Organized in response to COVID-19’s onslaught on local economies and nonprofit networks, the Massachusetts Community Foundations Partnership includes Danvers-based ECCF and 13 other community foundations.
The partnership merges 1,100 nonprofit workers’ talents, including ECCF President Beth Francis who said the whole is greater than the sum of its parts when it comes to nonprofit organizations collaborating to help one another, strengthen services and identify people in need.
“We aim to focus our initial capacity building programs on organizations that have not had access to consultants or other support services, advocate on behalf of the underserved, and to ensure the racial, geographic, and subsector diversity of participants,” Francis said.
Francis also serves as co-chair of the new partnership and said combining and sharing resources is even more important with COVID-19 forcing many community foundations to meet and provide services online.
“By working together, foundations will be able to deliver support more efficiently and effectively to a broad audience of nonprofit practitioners, particularly in this virtual world,” Francis said.
ECCF has helped support Peabody Cultural Collaborative and other regional arts programs. Family income inequality is a major ECCF initiative highlighting the 38 percent of Essex County families earning below the $79,000 annual income required for a family of four to make ends meet.
The Partnership starts training sessions for community foundations this month with fundraising, racial justice and diversity among the topics.
“While nonprofits have been significantly impacted by the COVID-19 pandemic, they are still going above and beyond to meet the significant needs in their communities. We rely on their services now more than ever, and this partnership will maximize our ability to help sustain and enhance their services during the crisis and over time,” said Partnership co-chair Peter Taylor.

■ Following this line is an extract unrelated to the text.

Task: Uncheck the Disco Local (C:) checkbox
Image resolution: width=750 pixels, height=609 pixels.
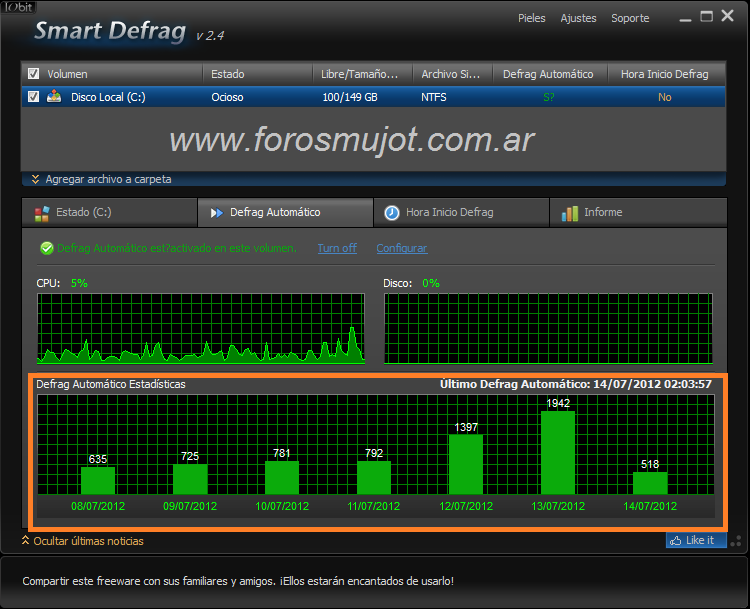Action: [x=34, y=97]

“By joining forces, we can work at a larger scale to support nonprofits which will in turn allow them to more effectively support our communities across the Commonwealth,” Taylor added.

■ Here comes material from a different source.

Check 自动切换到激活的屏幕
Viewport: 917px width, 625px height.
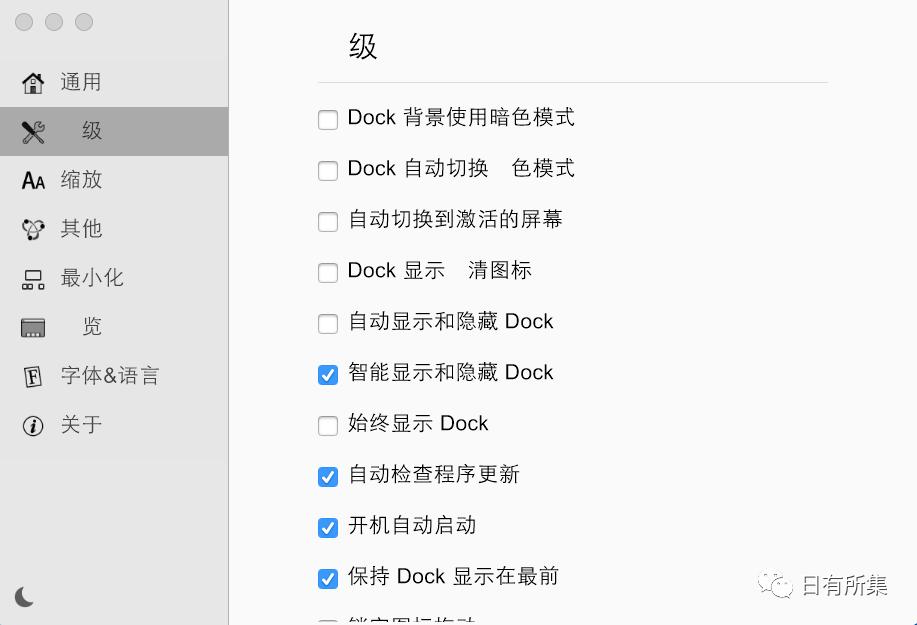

The partnership is working closely with Philanthropy Massachusetts and the Massachusetts Nonprofit Network in order to coordinate programming and ensure access to a wide nonprofit audience.
Taylor said it’s appropriate the Partnership’s launch coincides with National Community Foundation Week recognizing the value community foundations bring to their communities.
“Community foundations are among the oldest and most trusted charitable organizations. We operate across the state, providing support to rural and urban communities, with robust networks and relationships in the communities we serve. As our recent experience working with the statewide COVID-19 Relief Fund demonstrated, our knowledge and relationships in local communities result in effective grantmaking and can also benefit a statewide partner in deploying funds in partnership with us.”